Protein S and C are both molecules that have biological functions in the body. In a situation where a wound is present, for example, and the blood flow needs to be stopped, the body requires both Protein S and C to help control the extent of the clotting. Protein C needs Protein S to combine with in order to play its part in the clotting process. When people are deficient in one or both of the proteins, they have an increased risk of blood clots.
The process of blood clotting is complex and involves more than 20 different proteins. Each of these proteins interacts with another and forms only part of a cascade. The term cascade refers to a biological situation where one molecule affects another, then this interaction causes another substance to alter and so on in a waterfall effect, where the primary molecule sets lots of other reactions off to achieve a specific biological goal. In the case of blood clots, this cascade ends in a clumping together of blood cells to form a plug for a wound.
Each cascade needs certain molecules to drive the reaction and achieve the desired end result.
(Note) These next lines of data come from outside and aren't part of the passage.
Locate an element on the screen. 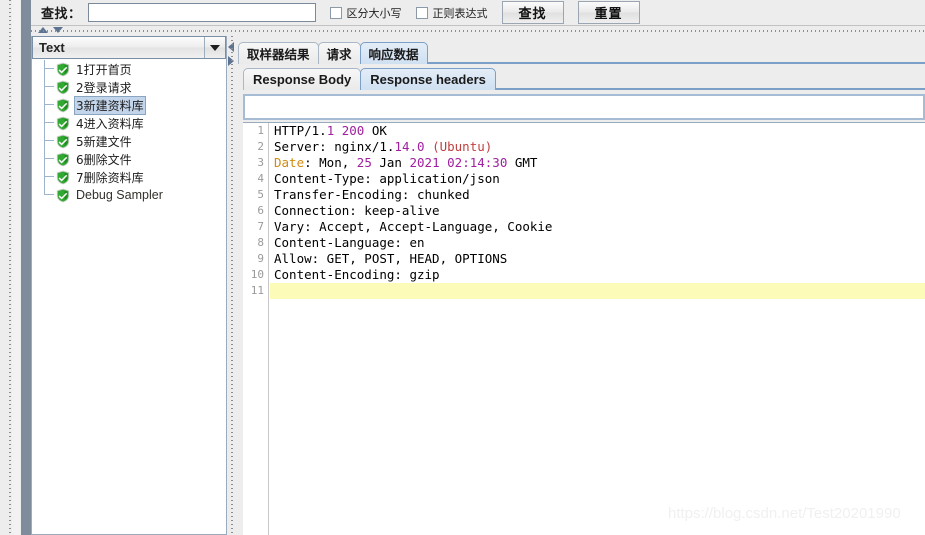  header-line: Content-Type: application/json is located at coordinates (387, 178).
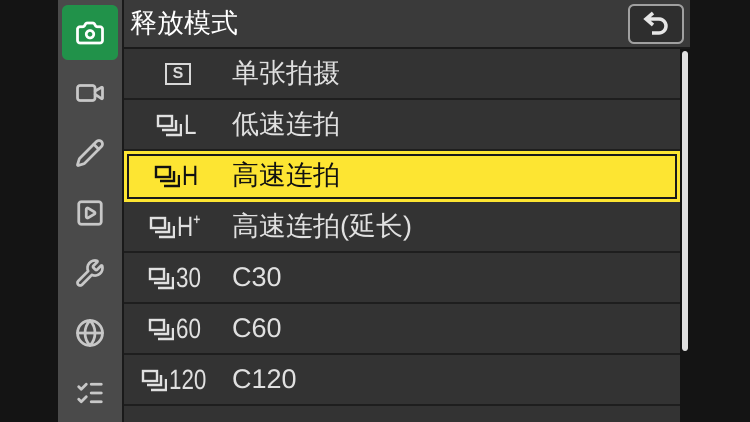 Image resolution: width=750 pixels, height=422 pixels. I want to click on menu-row: 60 C60, so click(402, 330).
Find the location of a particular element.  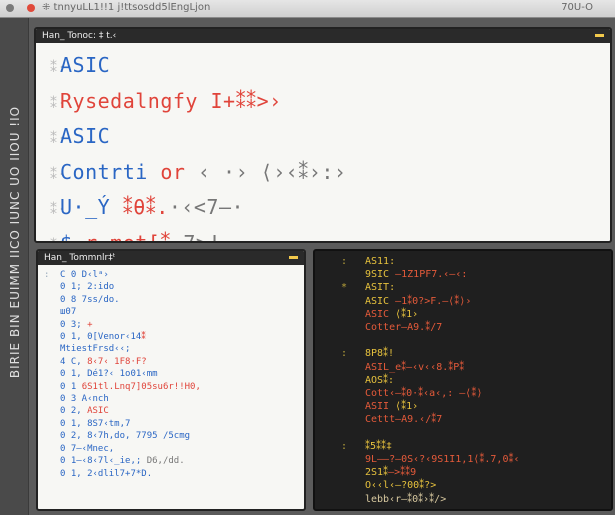

code-token: 0 2, 8‹7h,do, 7795 /5cmg is located at coordinates (126, 436).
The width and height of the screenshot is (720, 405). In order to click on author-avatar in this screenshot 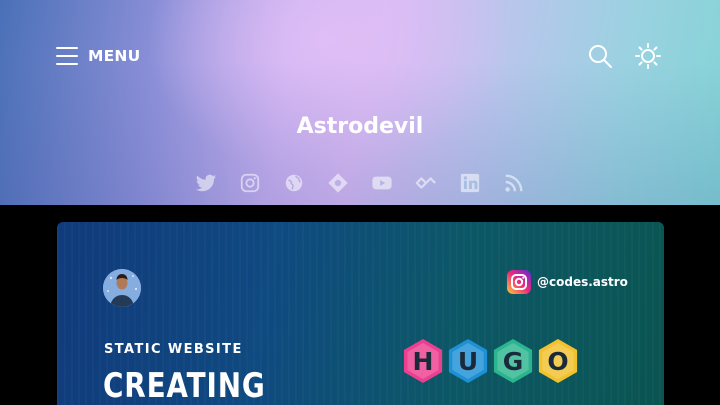, I will do `click(122, 288)`.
If the cascade did not have regulation, however, the end result, such as blood clots, would be abnormally strong and dangerous to health. Therefore, every cascade is controlled at various points by other biological substances, so the clot is appropriately sized and the clotting stops when the job is done. Protein S and C are regulatory agents that perform this job.
Carried in the blood flow, Protein C moves around as an inactive molecule. Protein S also moves around in the blood and is uninterested in inactive Protein C. It is only when Protein C is activated that Protein S can combine with it.
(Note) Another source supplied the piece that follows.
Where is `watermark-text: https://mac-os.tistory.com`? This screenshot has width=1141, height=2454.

Activation of Protein C happens when the levels of a substance known as the active form of thrombomodulin rises and acts on Protein C. Concentrations of activated thrombulin rise only when blood clotting is in progress. This is because thrombomodulin is part of the cascade of clotting and is turned on by yet another substance, called thrombin.
Fragments of cells known as platelets form the basic cell structure of a clot. These platelets are the locations where Protein S and C bind together. Protein C needs Protein S to bind in order to perform the necessary regulation.
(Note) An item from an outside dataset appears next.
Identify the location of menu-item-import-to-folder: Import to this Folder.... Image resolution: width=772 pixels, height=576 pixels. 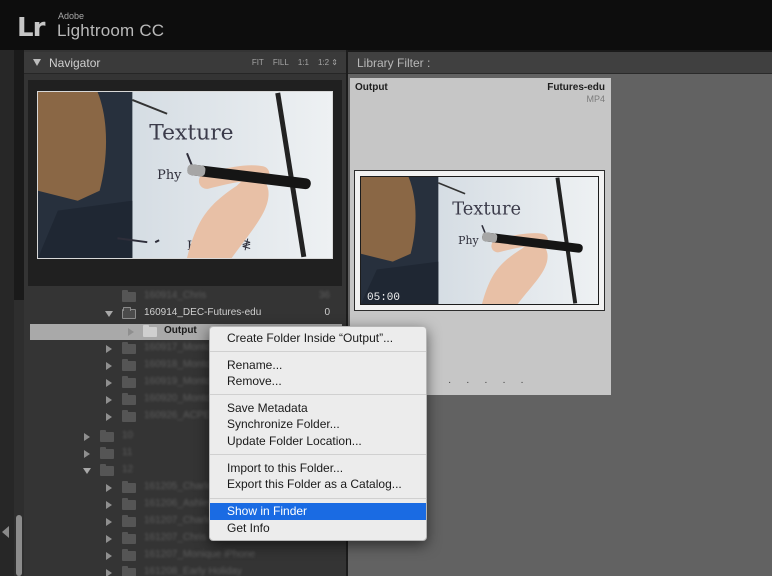
(318, 468).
This complex of the two proteins, sitting on the surface of the platelet, breaks down yet more proteins in the cascade. Factor Va and Factor VIIIa are molecules that are pro-clotting. They activate another molecule, which activates another molecule, which turns into thrombin. This is where the cascade returns to Protein S and C as thrombin is the substance that activates thrombomodulin, which in turn activates Protein C.
Regulation of the clotting process can therefore occur. As the level of activated Protein C is influenced by the level of thrombomodulin, it is indirectly influenced by the levels of all of the pro-blood clotting molecules. In a healthy person, this constant loop of influence keeps clotting to a reasonable and useful level and prevents blood clots from appearing in unwanted areas. When a person suffers from Protein C or Protein S deficiency, this regulation is disrupted, and dangerous blood clots can form in the circulatory system.